SELECTED EXCERPT

*** Block opens ***

The Raven Tower

OK, let’s get the awkward thing out of the way first. This is a fantasy novel written by a science fiction writer. That’s not to say it is a bad book. It is just that if you have certain expectations of a fantasy novel to do with it having a sense of the mysterious, the ethereal, the spiritual, then you will probably be disappointed. If instead you are happy to read a well-written book that speculates about the relationship between gods and men, you will be perfectly content with what Ann Leckie has to offer in The Raven Tower.

The book has two parallel strands: one about gods, and one about men. The former takes place over thousands of years, though it eventually focuses in on a prolonged war between two rival groups of gods and their worshippers. The latter takes place over a matter of days, many human generations after the war in the other strand has finished.

*** Block closes ***

TASK TO COMPLETE
Rewrite the passage of the review of The Raven Tower from "The book has" to "strand has finished.", changing "gods" to "deities" throughout.

EXTRACTED INFORMATION

*** Block opens ***

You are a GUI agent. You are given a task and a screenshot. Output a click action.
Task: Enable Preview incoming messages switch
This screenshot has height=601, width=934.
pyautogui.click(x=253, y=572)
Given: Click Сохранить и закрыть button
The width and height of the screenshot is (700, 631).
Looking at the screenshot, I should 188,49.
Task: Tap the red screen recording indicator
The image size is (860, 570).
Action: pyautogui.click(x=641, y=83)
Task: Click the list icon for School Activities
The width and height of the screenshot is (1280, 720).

*** Block closes ***

EXERCISE RESPONSE
The book has two parallel strands: one about deities, and one about men. The former takes place over thousands of years, though it eventually focuses in on a prolonged war between two rival groups of deities and their worshippers. The latter takes place over a matter of days, many human generations after the war in the other strand has finished.